=== Data shown ===

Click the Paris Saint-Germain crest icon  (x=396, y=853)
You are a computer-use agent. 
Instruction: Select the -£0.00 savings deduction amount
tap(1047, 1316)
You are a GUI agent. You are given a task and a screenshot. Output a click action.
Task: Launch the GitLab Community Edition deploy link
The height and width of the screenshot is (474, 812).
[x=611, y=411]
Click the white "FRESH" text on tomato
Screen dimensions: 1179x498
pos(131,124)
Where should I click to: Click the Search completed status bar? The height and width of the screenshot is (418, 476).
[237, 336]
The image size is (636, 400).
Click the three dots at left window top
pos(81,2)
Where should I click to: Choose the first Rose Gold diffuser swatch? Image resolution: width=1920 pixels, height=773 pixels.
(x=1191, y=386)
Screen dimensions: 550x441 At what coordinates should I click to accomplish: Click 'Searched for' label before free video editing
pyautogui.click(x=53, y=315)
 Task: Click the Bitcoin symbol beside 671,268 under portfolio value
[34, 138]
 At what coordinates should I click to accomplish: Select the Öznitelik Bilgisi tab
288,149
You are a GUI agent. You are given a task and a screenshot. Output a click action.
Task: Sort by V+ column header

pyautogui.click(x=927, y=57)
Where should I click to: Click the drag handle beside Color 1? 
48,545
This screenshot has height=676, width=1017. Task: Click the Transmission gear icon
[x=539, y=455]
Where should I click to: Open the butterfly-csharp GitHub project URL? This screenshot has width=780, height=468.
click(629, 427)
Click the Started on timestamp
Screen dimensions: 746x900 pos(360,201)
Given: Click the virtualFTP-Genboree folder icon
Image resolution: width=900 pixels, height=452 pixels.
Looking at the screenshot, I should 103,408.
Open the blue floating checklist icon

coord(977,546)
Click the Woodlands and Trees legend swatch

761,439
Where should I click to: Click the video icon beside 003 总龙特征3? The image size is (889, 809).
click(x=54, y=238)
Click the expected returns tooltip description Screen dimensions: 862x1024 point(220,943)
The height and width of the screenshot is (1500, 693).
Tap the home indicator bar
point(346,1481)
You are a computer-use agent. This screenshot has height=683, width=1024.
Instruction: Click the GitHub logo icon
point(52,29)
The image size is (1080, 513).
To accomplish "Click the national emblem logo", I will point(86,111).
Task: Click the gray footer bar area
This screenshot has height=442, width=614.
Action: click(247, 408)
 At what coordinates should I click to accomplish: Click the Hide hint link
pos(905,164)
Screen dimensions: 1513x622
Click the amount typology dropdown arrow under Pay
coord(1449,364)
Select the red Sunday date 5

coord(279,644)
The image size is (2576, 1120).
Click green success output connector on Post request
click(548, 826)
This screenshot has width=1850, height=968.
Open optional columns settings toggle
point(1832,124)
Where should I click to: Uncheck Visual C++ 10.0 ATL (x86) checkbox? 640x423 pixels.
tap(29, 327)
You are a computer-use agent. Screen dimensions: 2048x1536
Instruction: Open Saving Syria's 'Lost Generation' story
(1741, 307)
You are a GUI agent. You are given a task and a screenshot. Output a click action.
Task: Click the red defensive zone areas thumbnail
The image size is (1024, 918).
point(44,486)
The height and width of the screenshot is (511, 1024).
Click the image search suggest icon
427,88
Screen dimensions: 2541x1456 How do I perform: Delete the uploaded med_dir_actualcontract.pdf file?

===

* Task details: Please render the lines starting at the one containing "Open the blue floating checklist icon" and ending at the one containing "Click the expected" as a Markdown table with the columns Row and Line, leaving out blank lines.

* Task solution:
| Row | Line |
|---|---|
| 1 | Open the blue floating checklist icon |
| 2 | coord(977,546) |
| 3 | Click the Woodlands and Trees legend swatch |
| 4 | 761,439 |
| 5 | Where should I click to: Click the video icon beside 003 总龙特征3? The image size is (889, 809). |
| 6 | click(x=54, y=238) |
| 7 | Click the expected returns tooltip description Screen dimensions: 862x1024 point(220,943) |